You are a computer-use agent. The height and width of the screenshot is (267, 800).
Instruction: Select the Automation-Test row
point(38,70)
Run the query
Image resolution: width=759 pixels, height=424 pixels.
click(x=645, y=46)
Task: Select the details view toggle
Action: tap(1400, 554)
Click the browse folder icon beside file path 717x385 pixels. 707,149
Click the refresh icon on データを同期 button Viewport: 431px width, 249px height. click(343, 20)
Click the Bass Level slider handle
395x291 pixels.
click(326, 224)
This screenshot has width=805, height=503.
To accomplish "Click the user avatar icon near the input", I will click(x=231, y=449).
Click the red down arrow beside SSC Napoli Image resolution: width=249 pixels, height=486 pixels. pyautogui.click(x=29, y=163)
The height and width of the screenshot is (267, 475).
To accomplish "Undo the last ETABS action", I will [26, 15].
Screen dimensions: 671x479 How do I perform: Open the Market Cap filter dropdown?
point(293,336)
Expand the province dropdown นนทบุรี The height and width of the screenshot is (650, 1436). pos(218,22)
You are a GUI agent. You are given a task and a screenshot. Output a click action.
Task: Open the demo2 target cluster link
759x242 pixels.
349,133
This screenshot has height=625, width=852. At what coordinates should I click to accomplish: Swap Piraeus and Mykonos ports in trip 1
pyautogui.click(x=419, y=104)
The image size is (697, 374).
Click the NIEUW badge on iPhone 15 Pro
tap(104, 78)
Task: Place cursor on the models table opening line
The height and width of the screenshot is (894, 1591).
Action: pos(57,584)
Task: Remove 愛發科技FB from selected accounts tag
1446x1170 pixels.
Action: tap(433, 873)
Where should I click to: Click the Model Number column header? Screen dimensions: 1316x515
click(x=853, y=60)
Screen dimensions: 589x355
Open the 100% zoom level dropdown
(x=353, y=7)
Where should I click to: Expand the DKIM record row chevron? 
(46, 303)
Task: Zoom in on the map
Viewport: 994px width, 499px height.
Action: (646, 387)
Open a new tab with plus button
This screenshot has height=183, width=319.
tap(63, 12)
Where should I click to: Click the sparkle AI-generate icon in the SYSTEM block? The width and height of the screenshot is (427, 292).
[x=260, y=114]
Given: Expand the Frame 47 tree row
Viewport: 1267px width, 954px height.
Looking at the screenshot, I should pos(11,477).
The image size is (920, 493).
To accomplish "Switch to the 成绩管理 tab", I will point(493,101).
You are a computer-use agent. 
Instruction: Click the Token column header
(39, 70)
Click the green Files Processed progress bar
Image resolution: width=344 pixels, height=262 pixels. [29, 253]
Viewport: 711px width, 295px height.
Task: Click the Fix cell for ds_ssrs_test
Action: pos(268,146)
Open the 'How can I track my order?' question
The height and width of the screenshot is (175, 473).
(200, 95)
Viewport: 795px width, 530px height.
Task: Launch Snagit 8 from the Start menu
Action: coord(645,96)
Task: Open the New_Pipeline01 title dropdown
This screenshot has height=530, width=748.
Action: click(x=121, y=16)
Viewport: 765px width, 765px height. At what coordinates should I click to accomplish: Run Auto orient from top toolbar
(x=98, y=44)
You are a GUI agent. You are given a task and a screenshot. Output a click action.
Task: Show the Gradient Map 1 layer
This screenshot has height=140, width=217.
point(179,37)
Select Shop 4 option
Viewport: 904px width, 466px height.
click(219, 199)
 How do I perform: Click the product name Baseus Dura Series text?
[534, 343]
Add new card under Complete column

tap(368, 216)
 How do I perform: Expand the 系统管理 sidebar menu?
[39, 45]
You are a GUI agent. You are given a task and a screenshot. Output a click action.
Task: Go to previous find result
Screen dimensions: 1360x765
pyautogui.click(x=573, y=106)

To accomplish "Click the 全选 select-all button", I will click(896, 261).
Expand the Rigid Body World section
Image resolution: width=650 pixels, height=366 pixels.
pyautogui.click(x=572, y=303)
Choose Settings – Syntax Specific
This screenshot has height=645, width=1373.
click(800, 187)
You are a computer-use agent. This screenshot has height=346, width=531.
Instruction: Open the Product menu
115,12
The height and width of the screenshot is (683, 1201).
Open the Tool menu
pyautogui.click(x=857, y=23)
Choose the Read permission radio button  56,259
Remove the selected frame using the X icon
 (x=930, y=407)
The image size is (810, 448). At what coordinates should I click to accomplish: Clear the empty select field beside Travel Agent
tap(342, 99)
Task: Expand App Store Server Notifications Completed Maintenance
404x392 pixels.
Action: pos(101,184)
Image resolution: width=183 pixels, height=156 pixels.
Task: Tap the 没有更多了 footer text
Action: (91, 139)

WHAT TO DO
Write each record above out again exactly as it reads.

RESULT FOR THIS EXERCISE
You are a computer-use agent. The height and width of the screenshot is (267, 800).
Instruction: Select the Automation-Test row
point(38,70)
Run the query
Image resolution: width=759 pixels, height=424 pixels.
click(x=645, y=46)
Task: Select the details view toggle
Action: tap(1400, 554)
Click the browse folder icon beside file path 717x385 pixels. 707,149
Click the refresh icon on データを同期 button Viewport: 431px width, 249px height. click(343, 20)
Click the Bass Level slider handle
395x291 pixels.
click(326, 224)
This screenshot has width=805, height=503.
To accomplish "Click the user avatar icon near the input", I will click(x=231, y=449).
Click the red down arrow beside SSC Napoli Image resolution: width=249 pixels, height=486 pixels. pyautogui.click(x=29, y=163)
The height and width of the screenshot is (267, 475).
To accomplish "Undo the last ETABS action", I will [26, 15].
Screen dimensions: 671x479 How do I perform: Open the Market Cap filter dropdown?
point(293,336)
Expand the province dropdown นนทบุรี The height and width of the screenshot is (650, 1436). pos(218,22)
You are a GUI agent. You are given a task and a screenshot. Output a click action.
Task: Open the demo2 target cluster link
759x242 pixels.
349,133
This screenshot has height=625, width=852. At what coordinates should I click to accomplish: Swap Piraeus and Mykonos ports in trip 1
pyautogui.click(x=419, y=104)
The image size is (697, 374).
Click the NIEUW badge on iPhone 15 Pro
tap(104, 78)
Task: Place cursor on the models table opening line
The height and width of the screenshot is (894, 1591).
Action: pos(57,584)
Task: Remove 愛發科技FB from selected accounts tag
1446x1170 pixels.
Action: tap(433, 873)
Where should I click to: Click the Model Number column header? Screen dimensions: 1316x515
click(x=853, y=60)
Screen dimensions: 589x355
Open the 100% zoom level dropdown
(x=353, y=7)
Where should I click to: Expand the DKIM record row chevron? 
(46, 303)
Task: Zoom in on the map
Viewport: 994px width, 499px height.
Action: (646, 387)
Open a new tab with plus button
This screenshot has height=183, width=319.
tap(63, 12)
Where should I click to: Click the sparkle AI-generate icon in the SYSTEM block? The width and height of the screenshot is (427, 292).
[x=260, y=114]
Given: Expand the Frame 47 tree row
Viewport: 1267px width, 954px height.
Looking at the screenshot, I should pos(11,477).
The image size is (920, 493).
To accomplish "Switch to the 成绩管理 tab", I will point(493,101).
You are a computer-use agent. 
Instruction: Click the Token column header
(39, 70)
Click the green Files Processed progress bar
Image resolution: width=344 pixels, height=262 pixels. [29, 253]
Viewport: 711px width, 295px height.
Task: Click the Fix cell for ds_ssrs_test
Action: pos(268,146)
Open the 'How can I track my order?' question
The height and width of the screenshot is (175, 473).
(200, 95)
Viewport: 795px width, 530px height.
Task: Launch Snagit 8 from the Start menu
Action: coord(645,96)
Task: Open the New_Pipeline01 title dropdown
This screenshot has height=530, width=748.
Action: click(x=121, y=16)
Viewport: 765px width, 765px height. At what coordinates should I click to accomplish: Run Auto orient from top toolbar
(x=98, y=44)
You are a GUI agent. You are given a task and a screenshot. Output a click action.
Task: Show the Gradient Map 1 layer
This screenshot has height=140, width=217.
point(179,37)
Select Shop 4 option
Viewport: 904px width, 466px height.
click(219, 199)
 How do I perform: Click the product name Baseus Dura Series text?
[534, 343]
Add new card under Complete column

tap(368, 216)
 How do I perform: Expand the 系统管理 sidebar menu?
[39, 45]
You are a GUI agent. You are given a task and a screenshot. Output a click action.
Task: Go to previous find result
Screen dimensions: 1360x765
pyautogui.click(x=573, y=106)

To accomplish "Click the 全选 select-all button", I will click(896, 261).
Expand the Rigid Body World section
Image resolution: width=650 pixels, height=366 pixels.
pyautogui.click(x=572, y=303)
Choose Settings – Syntax Specific
This screenshot has height=645, width=1373.
click(800, 187)
You are a computer-use agent. This screenshot has height=346, width=531.
Instruction: Open the Product menu
115,12
The height and width of the screenshot is (683, 1201).
Open the Tool menu
pyautogui.click(x=857, y=23)
Choose the Read permission radio button  56,259
Remove the selected frame using the X icon
 (x=930, y=407)
The image size is (810, 448). At what coordinates should I click to accomplish: Clear the empty select field beside Travel Agent
tap(342, 99)
Task: Expand App Store Server Notifications Completed Maintenance
404x392 pixels.
Action: pos(101,184)
Image resolution: width=183 pixels, height=156 pixels.
Task: Tap the 没有更多了 footer text
Action: (91, 139)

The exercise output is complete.